According to the working vehicle 1 recited in item 10, since the parameter definer 101c defines the relation between the rotation numbers of the wheels 22 and the traveling distance as the traveling parameters, the assistor S (101b) can appropriately provide assistance to the traveling and/or the work.

(Item 11) The working vehicle 1 according to item 10, wherein the parameter definer 101c is configured or programmed to define the traveling parameters, each of which corresponds to respective one of the plurality of the wheels during the definition process, compare the traveling parameters for the plurality of wheels one another, and determine whether to store each of the traveling parameters in the memory or storage 102.

According to the working vehicle 1 recited in item 11, the parameter definer 101c can easily and reliably remove the abnormal traveling parameters by comparing one with another of the traveling parameters of the wheels 22. With this, the assistor S (101b) can provide assistance to the traveling and/or the work appropriately with the accurate traveling parameters.

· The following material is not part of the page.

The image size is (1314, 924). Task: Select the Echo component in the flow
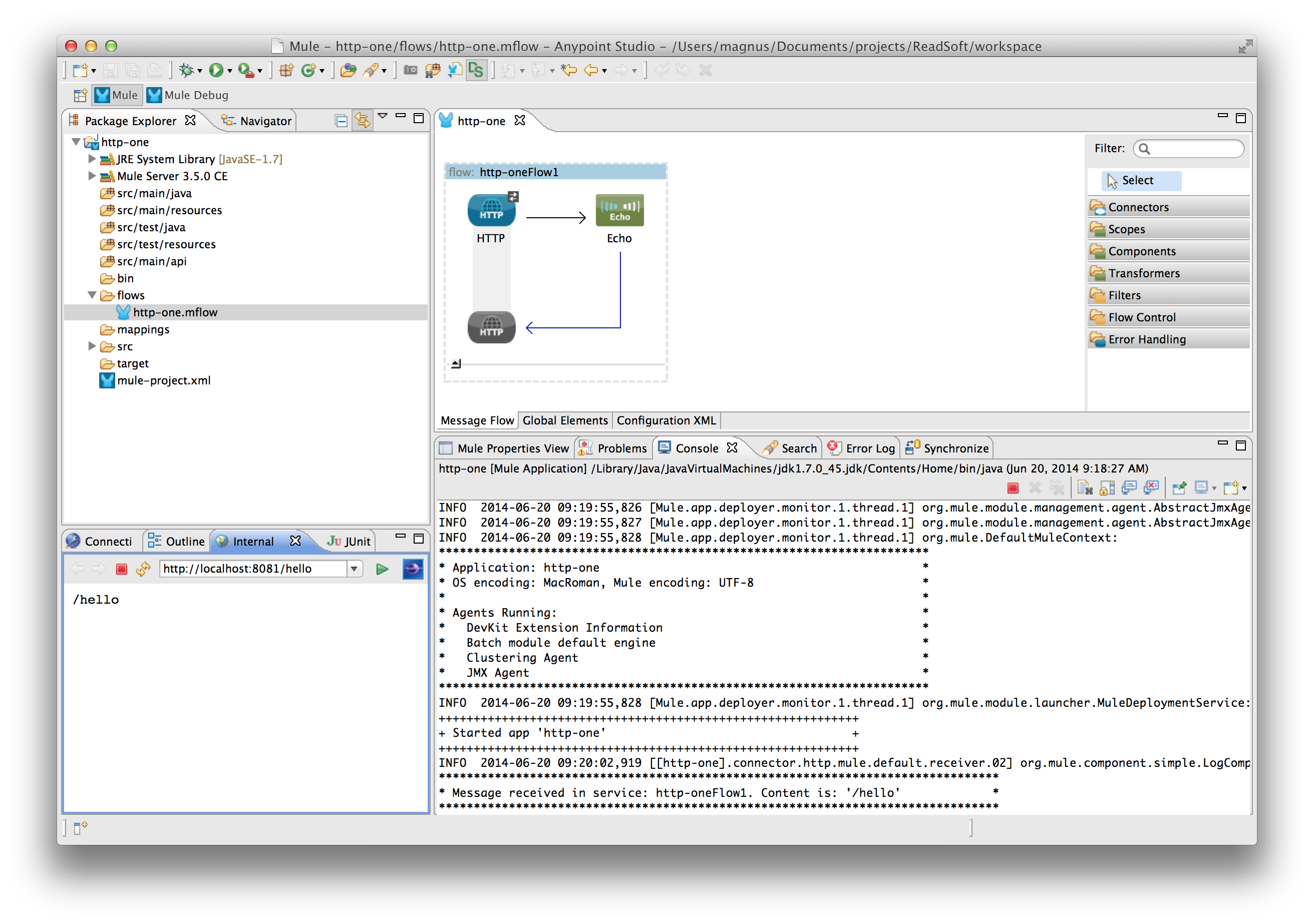[x=619, y=210]
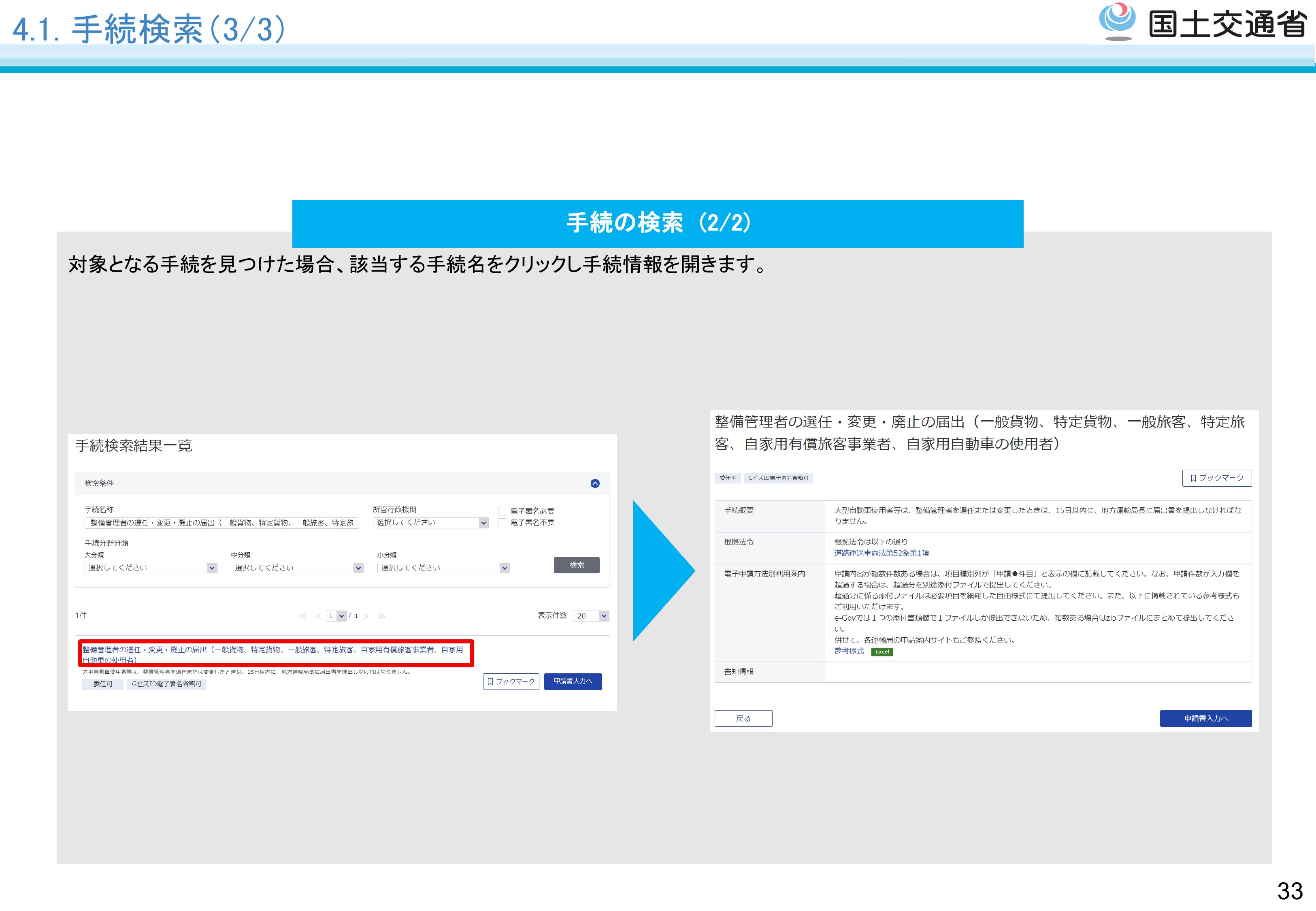Check 電子署名必要 checkbox
1316x911 pixels.
point(502,511)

(Item 12) The working vehicle according to item 11, wherein the parameter definer 101c is configured or programmed to compare the traveling parameters for the plurality of wheels, and control the memory or storage 102 not to store the traveling parameters in a case where at least one of a difference or a ratio between the traveling parameters is equal to or more than a predetermined value.

According to the working vehicle 1 recited in item 12, it is possible to remove the abnormal traveling parameters via a relatively easy and simple process which calculates the difference and/or the ratio between the traveling parameters.

(Item 13) The working vehicle according to any one of items 1 to 12, further includes an electric motor 34 to generate rotational driving force to drive the traveling device 21, wherein the parameter definer 101c is configured or programmed to acquire the traveling state based on the rotational driving force generated by the electric motor 34, and perform the definition process based on the traveling state.

According to the working vehicle 1 recited in item 13, the parameter definer 101c can acquire traveling state via the rotational driving force of the electric motor 34. Thus, it is possible to obtain specific advantages in the electric working vehicle which travels by the electric motor 34 as discussed above.

(Item 14) The working vehicle 1 according to any one of items 1 to 13, further includes an input interface E to receive an input of traveling instruction regarding the traveling of the traveling vehicle body 11 via the traveling device 21, wherein the assistor S (101b) is a controller 101b configured or programmed to control the traveling device 21 based on the traveling parameters stored in the memory or storage 102 when the input interface E receives the input of traveling instruction.

According to the working vehicle 1 recited in item 14, the assistor S (101b) can realize accurate traveling with the traveling parameters defined by the parameter definer 101c, that is the relation between the actual rotation of the traveling device 21 and the traveling distance of the traveling vehicle body 11.

(Item 15) The working vehicle 1 according to any one of items 1 to 14, wherein the heavy object 71 is one of a working device 71A, a weight 71B, or a battery assembly 71C.

According to the working vehicle 1 recited in item 15, the heavy object 71 such as a working device 71A, a weight 71B, or a battery assembly 71C is rather heavy relative to other pieces of equipment or devices provided in the traveling vehicle body 11, and the change of load acting on the traveling device 21 increases based on whether and/or which type of the heavy object 71 is coupled with the traveling vehicle body 11, however, even in the case where the heavy object 71 is attached/detached, the assistor S (101b) can appropriately provide assistance to the traveling and/or the work.

While example embodiments of the present invention have been described above, it is to be understood that variations and modifications will be apparent to those skilled in the art without departing from the scope and spirit of the present invention. The scope of the present invention, therefore, is to be determined solely by the following claims.